A la copia de lo que no existe, Platón la llamó ´simulacro´.

¿Esa es la estrategia de la empresa editorial para darle lustre a su fallido producto?

En el largo camino desde el proyecto de investigación, pasando por la reescritura hasta llegar al formato libro, ¿ninguna voz se alzó diciendo ´no´?

La represalia por la ingenua osadía apareció días después de publicada mi reseña con ´tono irresponsable´, en términos del escéptico editor.

Un e-mail nocturno trajo la mala nueva cancelando una invitación a escribir gratis para una revista académica que, por supuesto, nadie lee.

La justificación de la censora de turno no fue la crítica al presunto academicismo de Soledad, sino mi mencionado ´mal tono´. Dos o tres puteadas bastaron. Todos sabemos que, como en los tiempos arcaicos, quien no lame, llora.

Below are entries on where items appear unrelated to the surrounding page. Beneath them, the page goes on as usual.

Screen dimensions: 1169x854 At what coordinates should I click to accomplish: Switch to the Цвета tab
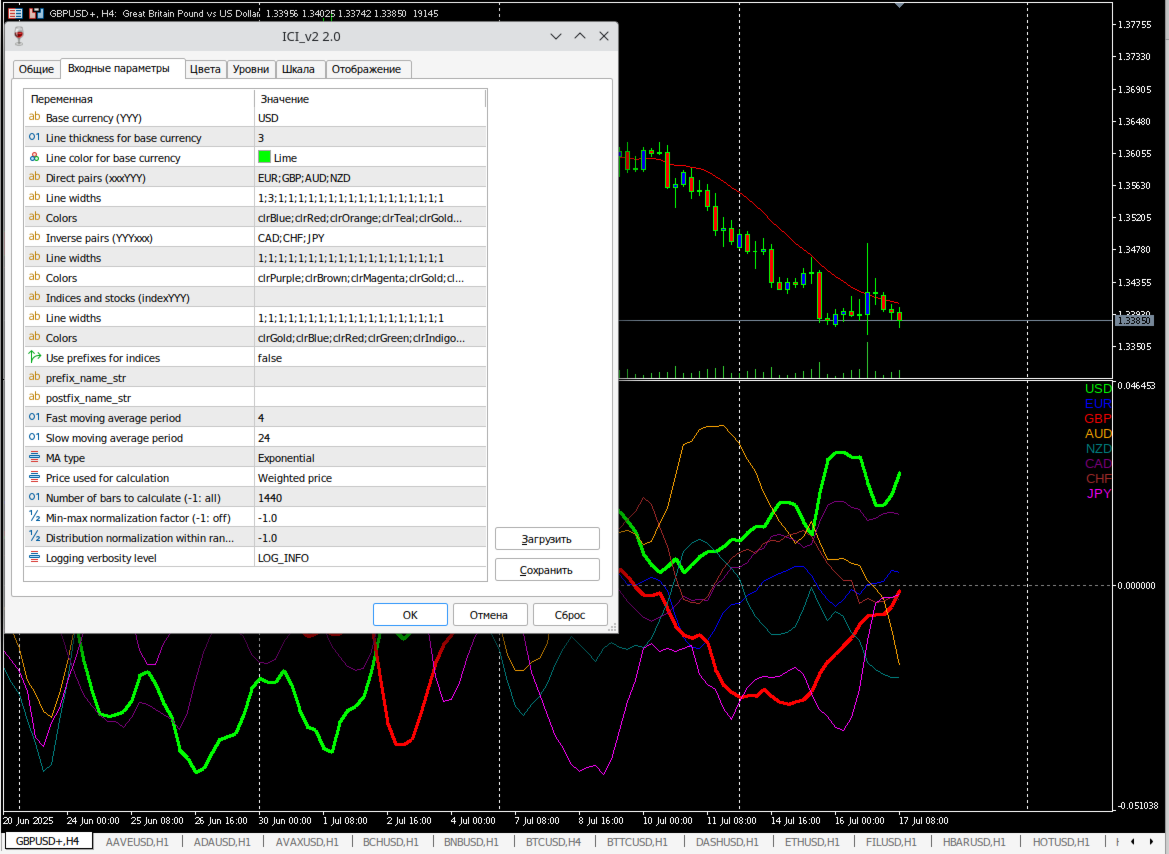[x=205, y=68]
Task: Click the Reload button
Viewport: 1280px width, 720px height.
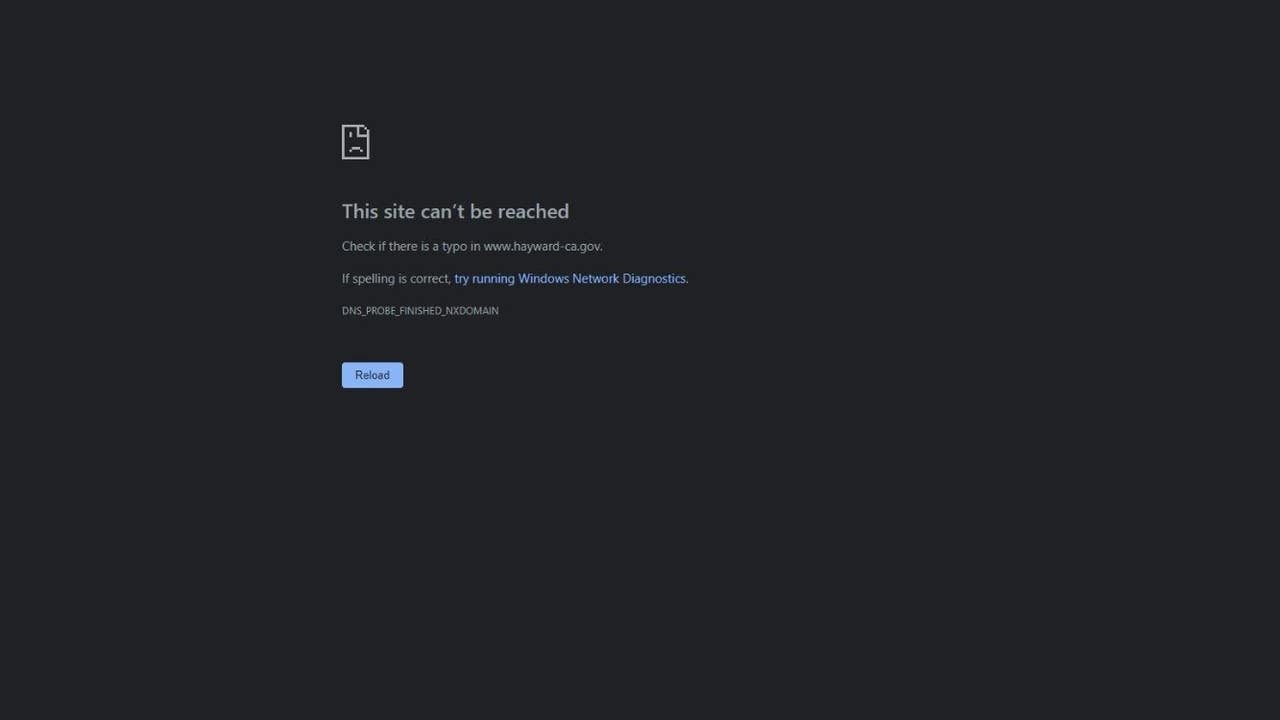Action: pos(372,375)
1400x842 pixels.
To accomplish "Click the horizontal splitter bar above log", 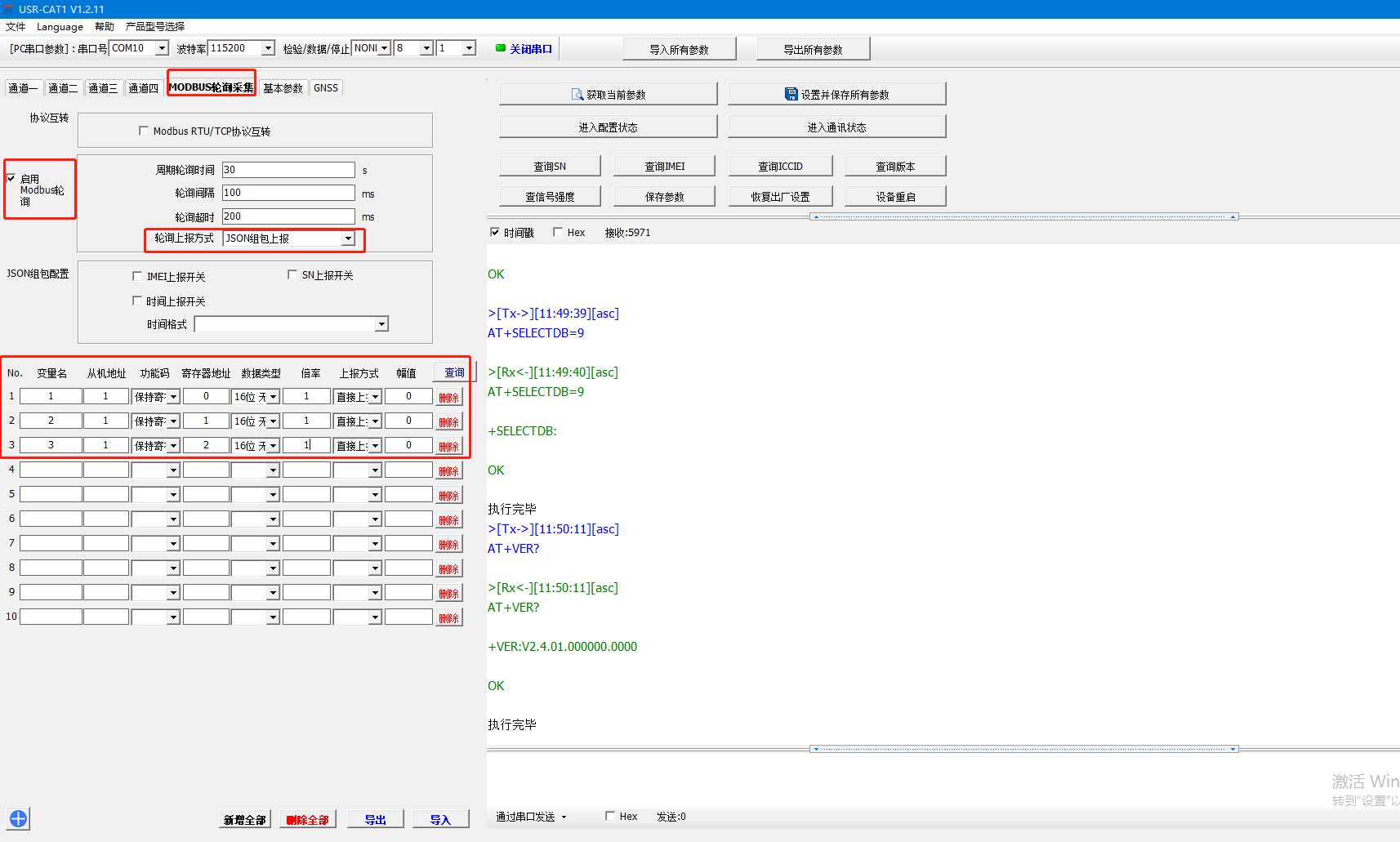I will point(1024,217).
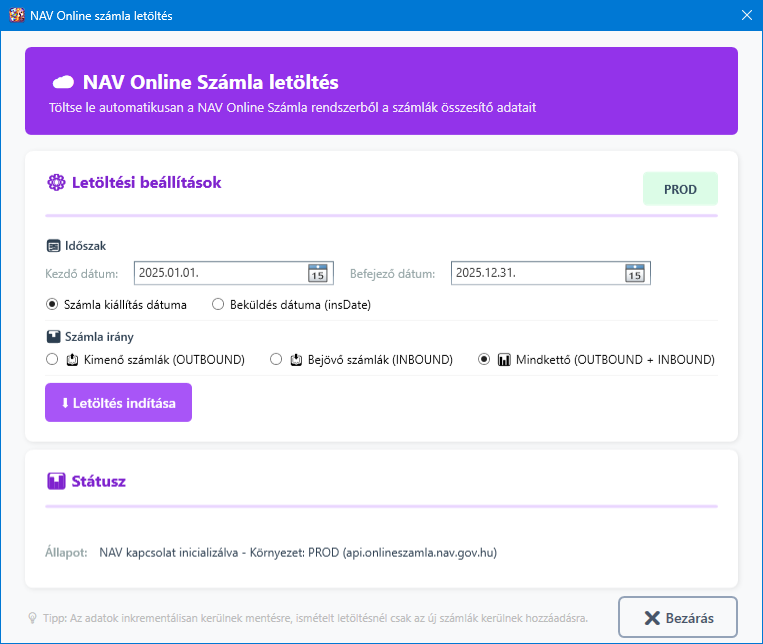Close the window with title bar X

coord(745,14)
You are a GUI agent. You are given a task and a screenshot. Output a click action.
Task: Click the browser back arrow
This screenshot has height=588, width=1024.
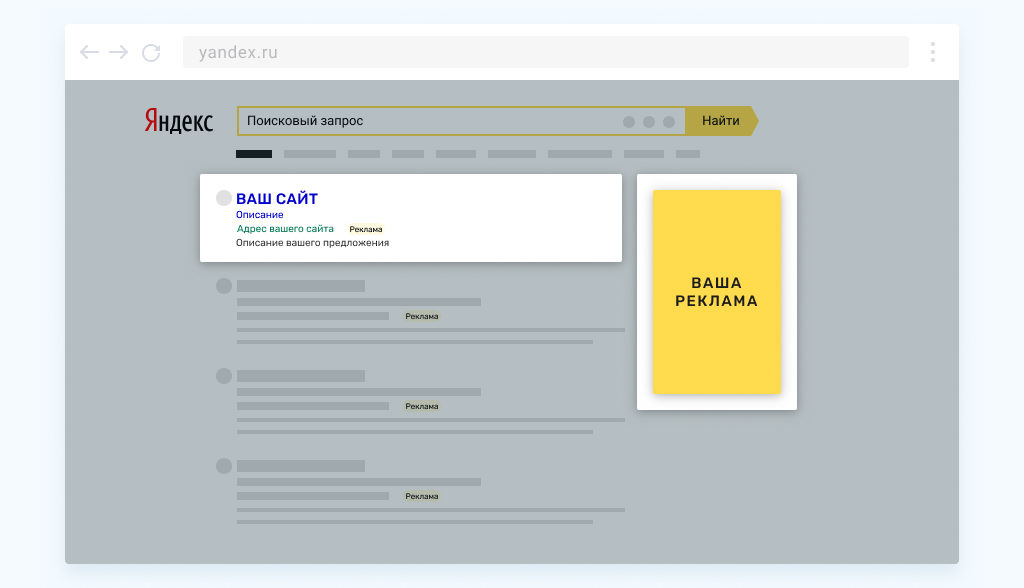tap(89, 52)
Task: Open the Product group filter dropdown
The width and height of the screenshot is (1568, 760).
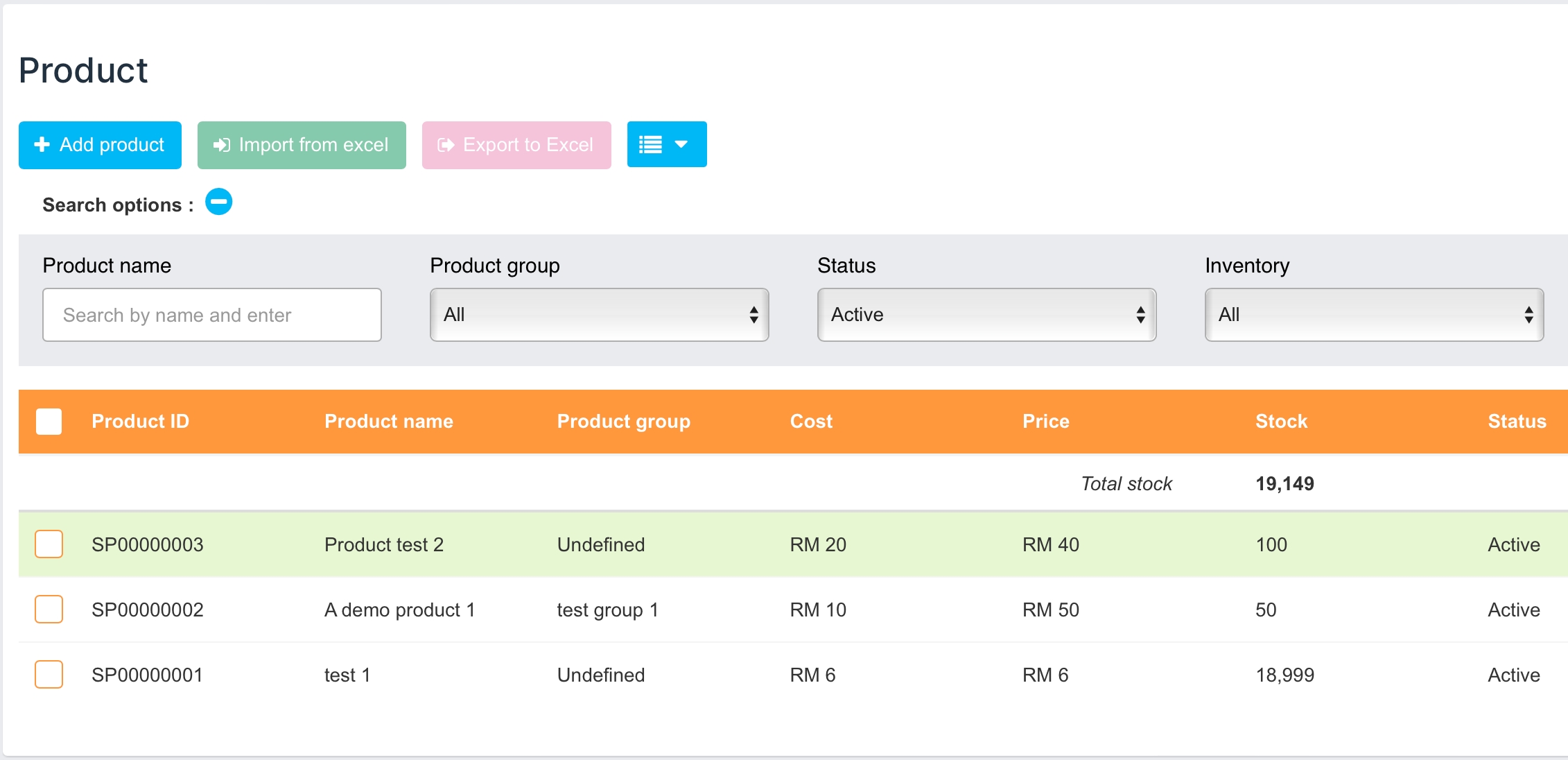Action: [x=599, y=315]

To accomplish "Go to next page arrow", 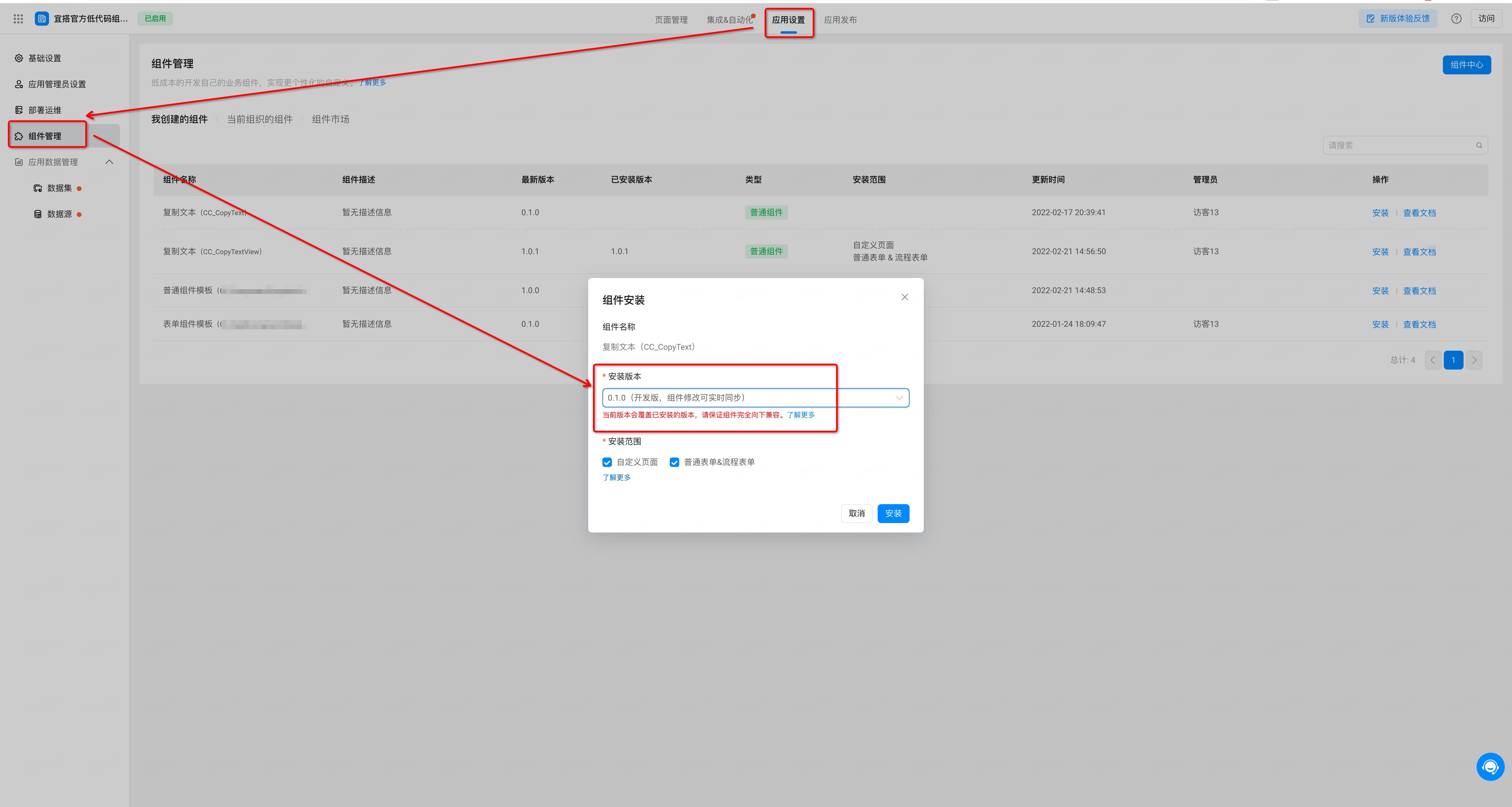I will tap(1474, 360).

Les confieso mi intenso dolor, aunque nada como la felicidad que me da confirmar que en el universo de los parásitos la polémica está, desde y para siempre, erradicada.

Bruno creía en infinitos mundos y acaso por eso se dejó quemar manso y convencido de su misión profética. Si no era en éste, tal vez tuviera suerte en algún otro.

No puedo ni pretendo darme ese lujo.